Napa, CA – California’s Public Utilities Commission (CPUC), once established to protect residents from exploitative private utility companies, is facing increasing criticism for its role in approving substantial utility rate hikes in recent years. Created in 1911 through a voter initiative aimed at curbing the undue influence of railroads over state regulatory bodies, the CPUC was designed to ensure that utility companies provided safe, reliable service at just and reasonable rates.

However, critics argue that over the past decade, the CPUC has strayed far from its original mandate, facilitating substantial rate increases while private utilities report record profits. Between 2019 and 2023, residential electricity rates surged by 47%, a rate that outpaced inflation. In just the past year, the commission approved six separate rate hikes for Pacific Gas and Electric (PG&E), prompting concerns from lawmakers and consumers alike about the growing burden on Californians’ wallets.

The CPUC was historically tasked with ensuring that utility companies charged fair prices for essential services. President Franklin D. Roosevelt, during his 1932 campaign, emphasized the importance of utility commissions acting as “agents of the public,” protecting citizens against corporate greed. He argued that these commissions had a “duty to act” in the public interest, to ensure that utility companies not only provided adequate service but also charged reasonable rates.

But today, many believe the CPUC is failing in this mission. Instead of acting as a watchdog for California residents, the commission is accused of becoming too cozy with the private utilities it was meant to regulate. Time and again, the CPUC has approved requests from utilities for higher rates, often without sufficient scrutiny of the underlying costs.
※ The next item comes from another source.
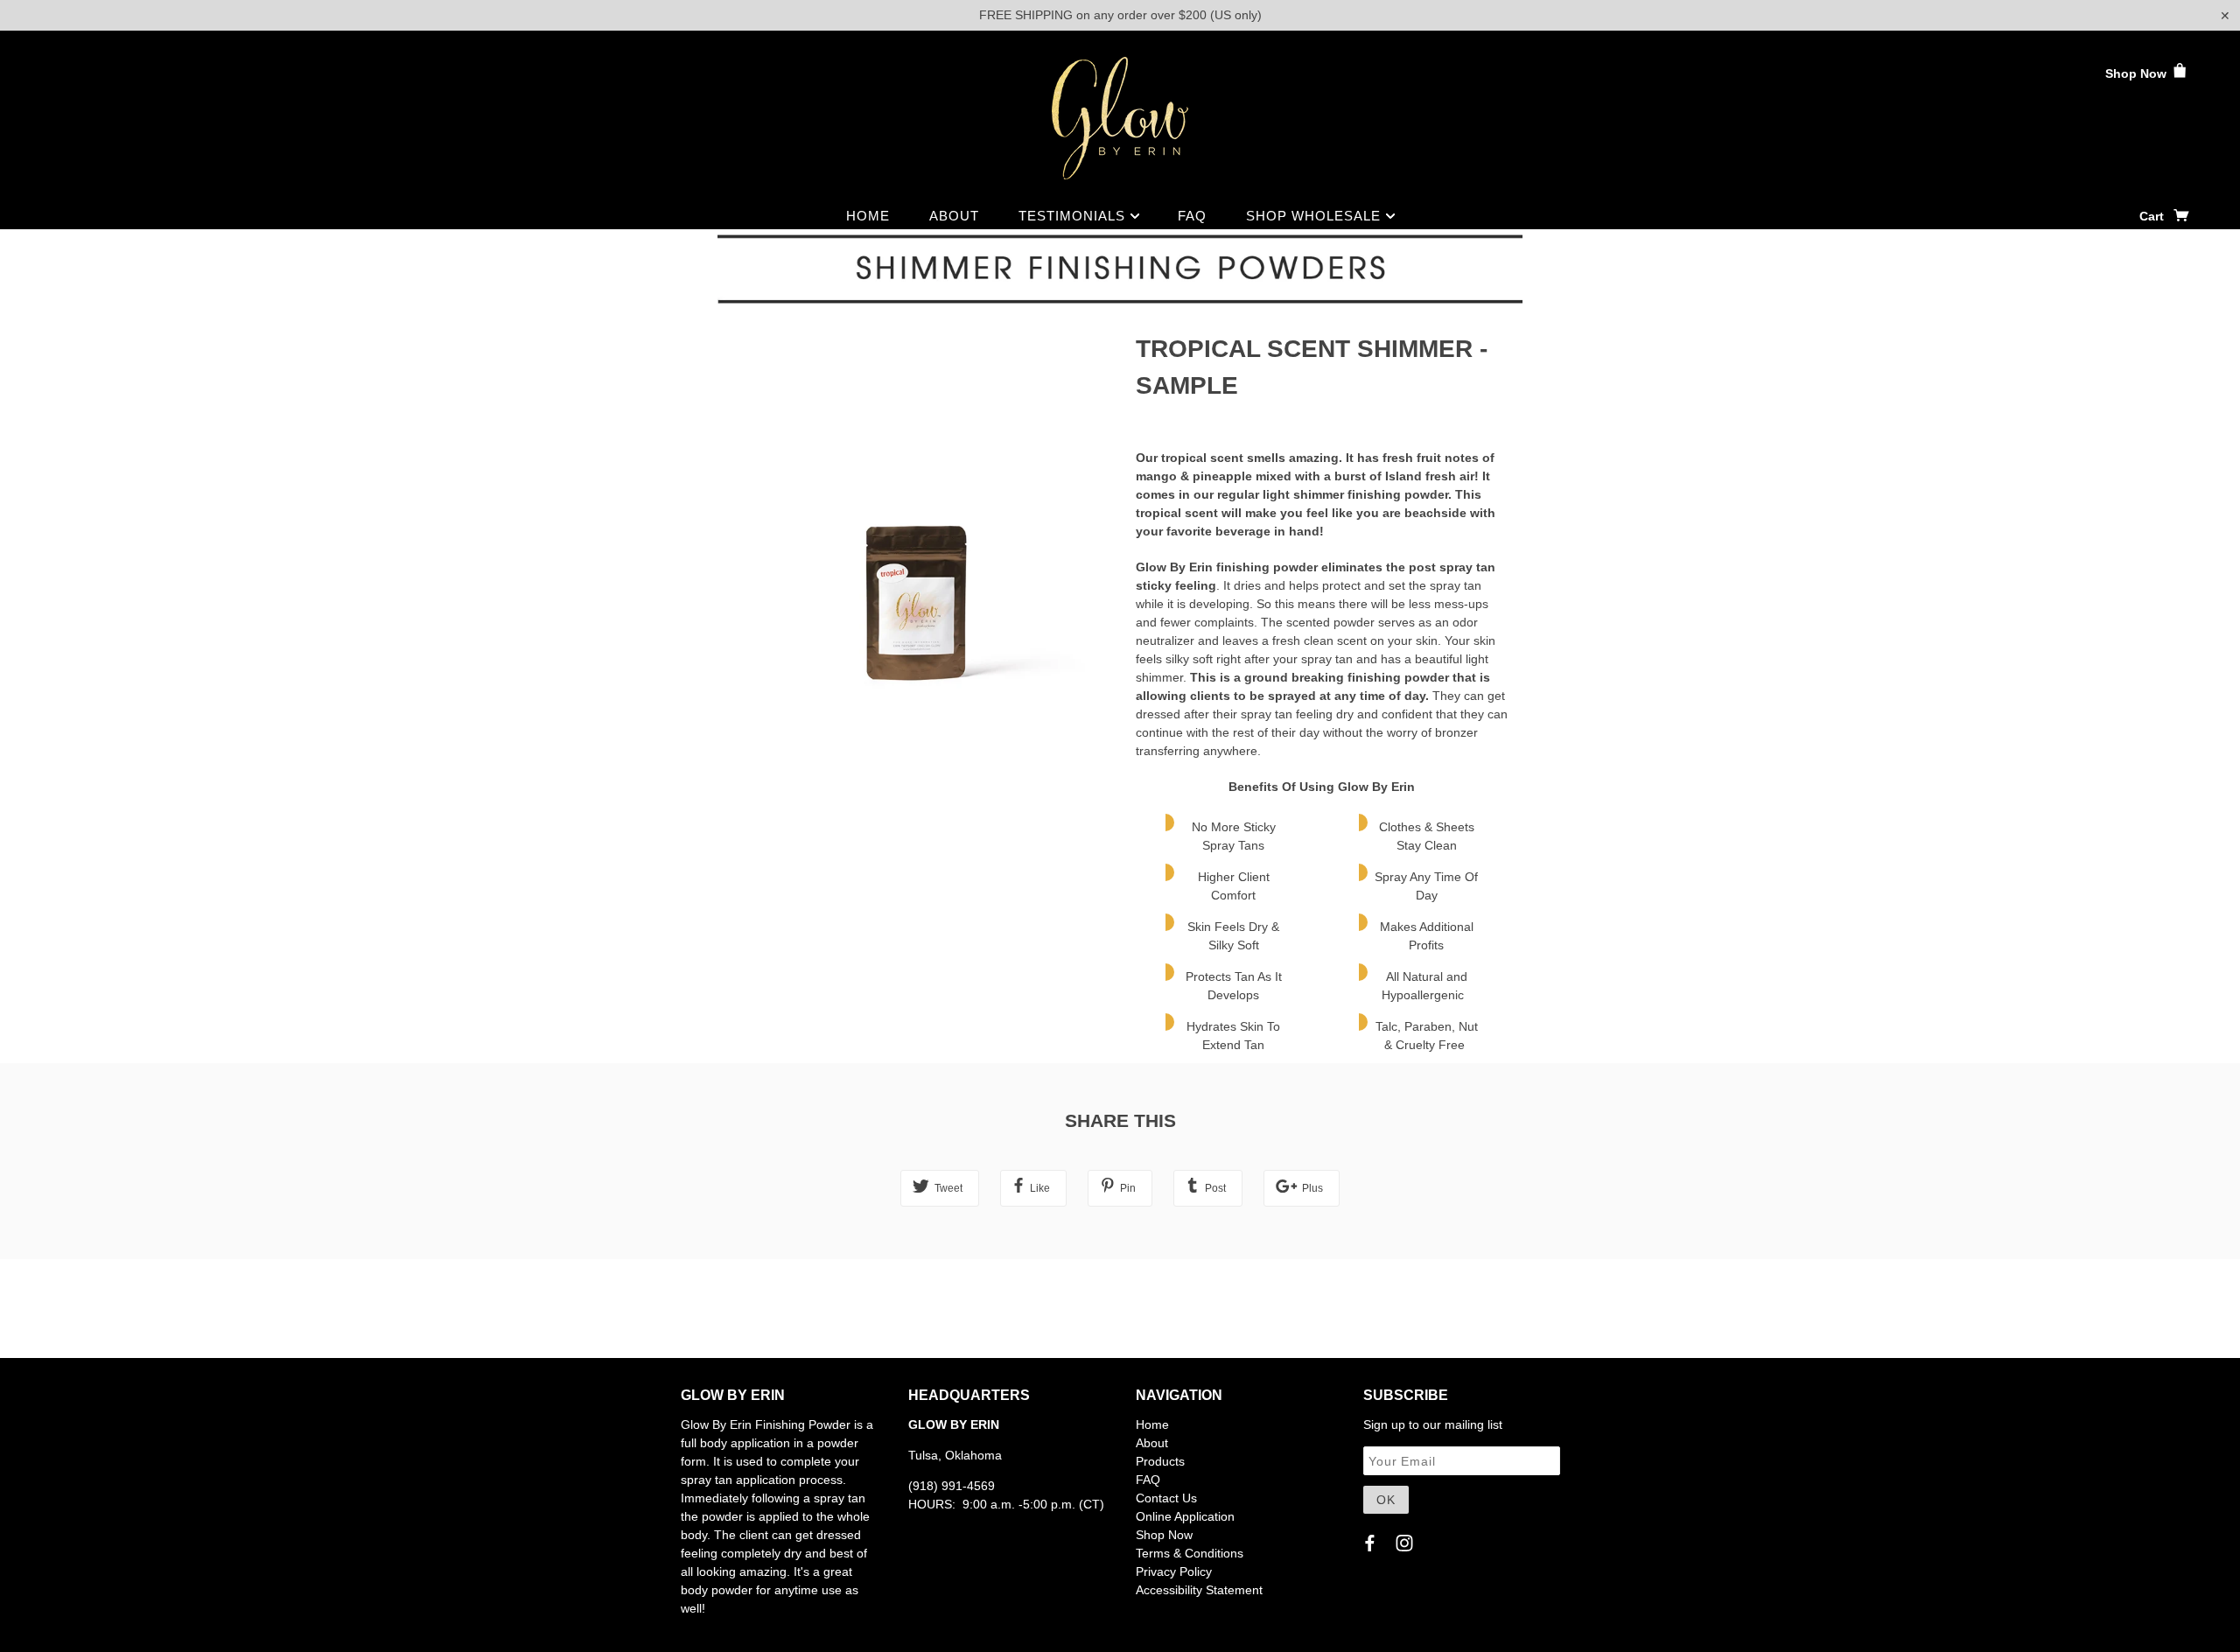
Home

One particularly controversial practice is the commission’s approval of “interim” rate increases. These rate hikes, often granted without detailed explanations, have led to billions of dollars in additional charges for consumers, further heightening concerns about transparency and accountability. Utility companies argue that these increases are necessary to maintain operations and continue providing service, yet critics contend that the lack of oversight has created a system in which utilities are able to maximize profits with minimal regulatory intervention.

For many Californians, the rising costs are becoming increasingly difficult to bear. Utility rates are outpacing general inflation, and residents are left questioning why the CPUC is allowing such significant increases while utilities rake in record profits. Some argue that the commission is failing to hold these companies accountable for inefficiencies or poor service, instead enabling them to raise rates without sufficient justification.

The current state of affairs raises serious questions about the CPUC’s independence and its ability to effectively regulate utilities in the public interest. In recent years, as utility companies continue to push for higher rates, the CPUC’s decisions have come under intense scrutiny. Critics argue that this lack of meaningful oversight not only harms consumers but also undermines the very principles on which the commission was founded.

As California continues to grapple with rising utility costs, the debate over the CPUC’s role and effectiveness is likely to intensify. For many, the question remains: is the CPUC still working for the people of California, or has it become another cog in the machine that benefits powerful private utilities at the expense of everyday residents?